Шелест карт, движение рук, вздрагивание век, голос говорящих часов, монотонно возвещающих с потолка дежурного помещения пожарной станции: «…час тридцать пять минут утра, четверг, ноября четвёртого… час тридцать шесть минут… час тридцать семь минут…» Шлёпанье карт о засаленный стол. Звуки долетали до Монтэга, несмотря на плотно закрытые веки — хрупкий барьер, которым он пытался на миг защититься. Но и с закрытыми глазами он ясно ощущал всё, что было вокруг: начищенную медь и бронзу, сверкание ламп, тишину пожарной станции. И блеск золотых и серебряных монет на столе. Сидящие через стол от него люди, которых он сейчас не видел, глядели в свои карты, вздыхали, ждали. «… Час сорок пять минут…» Говорящие часы, казалось, оплакивали уходящие минуты неприветливого утра и ещё более неприветливого года.
— Что с вами, Монтэг?
Монтэг открыл глаза. Где-то хрипело радио:
— В любую минуту может быть объявлена война. Страна готова защищать свои…

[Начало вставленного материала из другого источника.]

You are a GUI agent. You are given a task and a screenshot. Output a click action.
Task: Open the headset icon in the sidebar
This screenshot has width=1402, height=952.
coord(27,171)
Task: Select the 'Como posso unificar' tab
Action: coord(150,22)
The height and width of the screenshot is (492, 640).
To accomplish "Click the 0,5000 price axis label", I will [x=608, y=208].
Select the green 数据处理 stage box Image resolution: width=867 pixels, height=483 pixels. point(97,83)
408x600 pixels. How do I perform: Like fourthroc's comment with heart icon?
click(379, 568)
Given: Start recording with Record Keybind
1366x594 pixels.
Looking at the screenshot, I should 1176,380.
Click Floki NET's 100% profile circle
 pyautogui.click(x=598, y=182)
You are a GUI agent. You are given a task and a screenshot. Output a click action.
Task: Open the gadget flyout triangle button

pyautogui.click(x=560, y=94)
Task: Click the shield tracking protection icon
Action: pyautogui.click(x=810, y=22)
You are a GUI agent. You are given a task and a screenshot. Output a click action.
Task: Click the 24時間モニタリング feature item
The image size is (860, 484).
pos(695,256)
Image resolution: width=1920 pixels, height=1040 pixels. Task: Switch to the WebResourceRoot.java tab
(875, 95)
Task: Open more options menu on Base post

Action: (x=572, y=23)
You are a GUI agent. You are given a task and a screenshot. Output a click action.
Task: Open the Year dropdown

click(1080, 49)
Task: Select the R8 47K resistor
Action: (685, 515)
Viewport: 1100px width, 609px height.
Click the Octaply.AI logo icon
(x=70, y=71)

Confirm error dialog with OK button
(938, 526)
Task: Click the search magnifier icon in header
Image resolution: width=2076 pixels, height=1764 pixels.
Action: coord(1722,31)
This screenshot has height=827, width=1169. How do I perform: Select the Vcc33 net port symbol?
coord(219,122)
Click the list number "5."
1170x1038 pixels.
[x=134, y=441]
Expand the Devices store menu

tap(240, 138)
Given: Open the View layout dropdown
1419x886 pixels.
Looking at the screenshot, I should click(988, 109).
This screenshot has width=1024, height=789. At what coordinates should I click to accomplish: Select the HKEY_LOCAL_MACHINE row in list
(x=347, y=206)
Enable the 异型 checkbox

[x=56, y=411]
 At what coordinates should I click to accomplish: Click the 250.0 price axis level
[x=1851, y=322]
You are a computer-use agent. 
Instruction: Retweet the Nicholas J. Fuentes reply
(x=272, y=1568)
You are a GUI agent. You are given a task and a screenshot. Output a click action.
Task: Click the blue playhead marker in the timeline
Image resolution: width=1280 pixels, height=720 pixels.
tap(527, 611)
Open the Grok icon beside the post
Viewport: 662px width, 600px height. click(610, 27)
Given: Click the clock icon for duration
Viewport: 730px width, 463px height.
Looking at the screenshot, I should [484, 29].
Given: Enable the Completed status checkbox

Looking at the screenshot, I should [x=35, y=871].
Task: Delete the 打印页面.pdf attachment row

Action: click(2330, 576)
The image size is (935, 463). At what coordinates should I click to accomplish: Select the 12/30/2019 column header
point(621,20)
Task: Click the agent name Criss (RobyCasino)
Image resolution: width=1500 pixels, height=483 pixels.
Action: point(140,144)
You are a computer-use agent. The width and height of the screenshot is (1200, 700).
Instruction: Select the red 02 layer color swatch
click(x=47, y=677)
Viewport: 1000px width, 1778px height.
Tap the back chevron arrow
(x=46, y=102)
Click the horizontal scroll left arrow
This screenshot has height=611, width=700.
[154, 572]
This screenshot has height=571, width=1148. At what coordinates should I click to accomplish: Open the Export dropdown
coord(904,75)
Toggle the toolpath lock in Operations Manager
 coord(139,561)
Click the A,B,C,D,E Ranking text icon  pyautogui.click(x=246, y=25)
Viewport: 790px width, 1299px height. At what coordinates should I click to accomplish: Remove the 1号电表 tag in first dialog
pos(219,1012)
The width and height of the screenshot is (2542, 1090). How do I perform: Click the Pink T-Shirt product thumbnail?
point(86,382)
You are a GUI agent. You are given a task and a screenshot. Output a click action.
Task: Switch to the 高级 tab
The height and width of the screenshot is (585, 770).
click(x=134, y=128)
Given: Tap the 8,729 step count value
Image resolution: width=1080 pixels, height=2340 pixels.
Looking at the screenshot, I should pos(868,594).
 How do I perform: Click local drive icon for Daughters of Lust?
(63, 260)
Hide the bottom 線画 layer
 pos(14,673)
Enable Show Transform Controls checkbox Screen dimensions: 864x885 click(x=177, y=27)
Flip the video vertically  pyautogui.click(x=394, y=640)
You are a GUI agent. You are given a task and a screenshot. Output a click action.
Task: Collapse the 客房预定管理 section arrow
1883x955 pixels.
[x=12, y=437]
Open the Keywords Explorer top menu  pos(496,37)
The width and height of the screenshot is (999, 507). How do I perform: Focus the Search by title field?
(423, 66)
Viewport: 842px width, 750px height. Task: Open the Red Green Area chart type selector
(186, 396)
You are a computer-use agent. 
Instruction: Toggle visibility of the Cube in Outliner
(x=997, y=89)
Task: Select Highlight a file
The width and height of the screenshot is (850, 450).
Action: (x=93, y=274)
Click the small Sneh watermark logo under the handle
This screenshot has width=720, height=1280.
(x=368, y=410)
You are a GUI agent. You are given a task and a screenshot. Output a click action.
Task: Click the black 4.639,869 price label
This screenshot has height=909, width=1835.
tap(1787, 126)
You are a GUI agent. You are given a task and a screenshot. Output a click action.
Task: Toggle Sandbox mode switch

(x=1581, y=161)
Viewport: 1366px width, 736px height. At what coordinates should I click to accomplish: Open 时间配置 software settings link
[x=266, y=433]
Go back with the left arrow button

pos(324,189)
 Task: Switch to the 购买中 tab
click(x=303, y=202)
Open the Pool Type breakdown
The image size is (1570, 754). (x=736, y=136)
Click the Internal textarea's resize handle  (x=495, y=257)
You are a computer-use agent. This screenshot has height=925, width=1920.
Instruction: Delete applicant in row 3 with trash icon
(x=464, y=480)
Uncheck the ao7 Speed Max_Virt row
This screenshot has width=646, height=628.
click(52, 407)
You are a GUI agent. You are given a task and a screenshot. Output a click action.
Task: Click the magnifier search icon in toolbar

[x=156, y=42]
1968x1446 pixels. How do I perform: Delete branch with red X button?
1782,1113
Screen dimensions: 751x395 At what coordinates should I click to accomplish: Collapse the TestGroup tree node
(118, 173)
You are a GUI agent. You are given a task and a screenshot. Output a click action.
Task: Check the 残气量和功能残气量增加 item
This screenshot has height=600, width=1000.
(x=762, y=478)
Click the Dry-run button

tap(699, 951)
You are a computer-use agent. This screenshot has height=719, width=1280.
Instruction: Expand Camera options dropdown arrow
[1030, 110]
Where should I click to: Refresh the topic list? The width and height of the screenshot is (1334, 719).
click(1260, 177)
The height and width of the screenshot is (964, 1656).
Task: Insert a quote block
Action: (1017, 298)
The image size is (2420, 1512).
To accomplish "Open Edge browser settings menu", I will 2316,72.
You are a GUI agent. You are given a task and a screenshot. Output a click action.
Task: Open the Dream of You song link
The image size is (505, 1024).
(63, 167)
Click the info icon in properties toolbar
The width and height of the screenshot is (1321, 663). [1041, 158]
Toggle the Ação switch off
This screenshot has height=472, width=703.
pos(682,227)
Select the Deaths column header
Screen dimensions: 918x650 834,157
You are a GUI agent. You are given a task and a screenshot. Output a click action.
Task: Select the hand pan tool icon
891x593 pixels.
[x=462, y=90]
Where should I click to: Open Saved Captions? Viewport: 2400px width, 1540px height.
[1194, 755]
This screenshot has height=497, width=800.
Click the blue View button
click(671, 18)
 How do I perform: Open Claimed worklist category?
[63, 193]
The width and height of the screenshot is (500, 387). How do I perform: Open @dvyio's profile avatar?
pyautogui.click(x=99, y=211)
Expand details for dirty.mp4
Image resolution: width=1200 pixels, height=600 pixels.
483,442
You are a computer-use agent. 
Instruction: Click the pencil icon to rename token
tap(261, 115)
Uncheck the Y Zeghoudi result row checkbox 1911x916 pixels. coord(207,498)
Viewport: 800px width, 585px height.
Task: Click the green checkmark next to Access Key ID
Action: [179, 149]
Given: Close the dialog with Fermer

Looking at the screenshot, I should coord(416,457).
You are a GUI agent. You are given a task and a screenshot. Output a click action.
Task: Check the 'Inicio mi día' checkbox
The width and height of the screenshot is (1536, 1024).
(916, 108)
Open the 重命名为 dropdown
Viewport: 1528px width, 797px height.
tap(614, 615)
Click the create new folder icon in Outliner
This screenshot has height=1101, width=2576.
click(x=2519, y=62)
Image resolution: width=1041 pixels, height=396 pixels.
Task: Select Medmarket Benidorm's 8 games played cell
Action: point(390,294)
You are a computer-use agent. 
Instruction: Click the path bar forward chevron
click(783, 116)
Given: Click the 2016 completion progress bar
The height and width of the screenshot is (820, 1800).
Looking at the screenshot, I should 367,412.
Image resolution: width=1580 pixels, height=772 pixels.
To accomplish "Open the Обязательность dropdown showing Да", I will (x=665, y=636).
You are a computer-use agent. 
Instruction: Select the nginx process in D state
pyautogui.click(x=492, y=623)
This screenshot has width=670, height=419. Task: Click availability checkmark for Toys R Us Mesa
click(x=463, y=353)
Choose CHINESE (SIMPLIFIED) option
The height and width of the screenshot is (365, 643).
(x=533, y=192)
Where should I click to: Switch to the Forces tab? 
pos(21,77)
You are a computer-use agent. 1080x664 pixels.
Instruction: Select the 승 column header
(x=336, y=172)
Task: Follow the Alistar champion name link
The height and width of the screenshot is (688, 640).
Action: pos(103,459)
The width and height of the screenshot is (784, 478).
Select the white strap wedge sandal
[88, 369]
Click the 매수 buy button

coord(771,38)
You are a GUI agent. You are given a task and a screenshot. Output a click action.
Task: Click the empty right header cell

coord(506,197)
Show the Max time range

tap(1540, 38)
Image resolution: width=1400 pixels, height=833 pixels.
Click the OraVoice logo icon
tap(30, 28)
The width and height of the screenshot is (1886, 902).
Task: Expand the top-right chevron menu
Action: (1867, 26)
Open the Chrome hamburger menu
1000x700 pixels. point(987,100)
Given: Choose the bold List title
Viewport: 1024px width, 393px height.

Здание станции задрожало: эскадрилья ракетных бомбардировщиков со свистом прорезала чёрное предрассветное небо.
Монтэг растерянно заморгал. Битти разглядывал его, как музейный экспонат. Вот он сейчас встанет, подойдёт, прикоснётся к Монтэгу, вскроет его вину, причину его мучений. Вину? Но в чём же его вина?
— Ваш ход, Монтэг.
Монтэг взглянул на сидящих перед ним людей. Их лица были опалены огнём тысячи настоящих и десятка тысяч воображаемых пожаров, их профессия окрасила неестественным румянцем их щёки, воспалила глаза. Они спокойно, не щурясь и не моргая, глядели на огонь платиновых зажигалок, раскуривая свои неизменные чёрные трубки. Угольно-чёрные волосы и чёрные, как сажа, брови, синеватые щёки, гладко выбритые и вместе с тем как будто испачканные золой — клеймо наследственного ремесла! Монтэг вздрогнул и замер, приоткрыв рот, — странная мысль пришла ему в голову. Да видел ли он когда- нибудь пожарного, у которого не было бы чёрных волос, чёрных бровей, воспаленно-красного лица и этой стальной синевы гладко выбритых и вместе с тем как будто давно не бритых щёк? Эти люди были как две капли воды похожи на него самого! Неужели в пожарные команды людей подбирали не только по склонности, но и по внешнему виду? В их лицах не было иных цветов и оттенков, кроме цвета золы и копоти, их постоянно сопровождал запах гари, исходивший от их вечно дымящихся трубок. Вот, окутанный облаком табачного дыма, встаёт брандмейстер Битти. Берёт новую пачку табака, открывает её — целлофановая обёртка рвётся с треском, напоминающим треск пламени.
Монтэг опустил глаза на карты, зажатые в руке.
— Я… я задумался. Вспомнил пожар на прошлой неделе и того человека, чьи книги мы тогда сожгли. Что с ним сделали?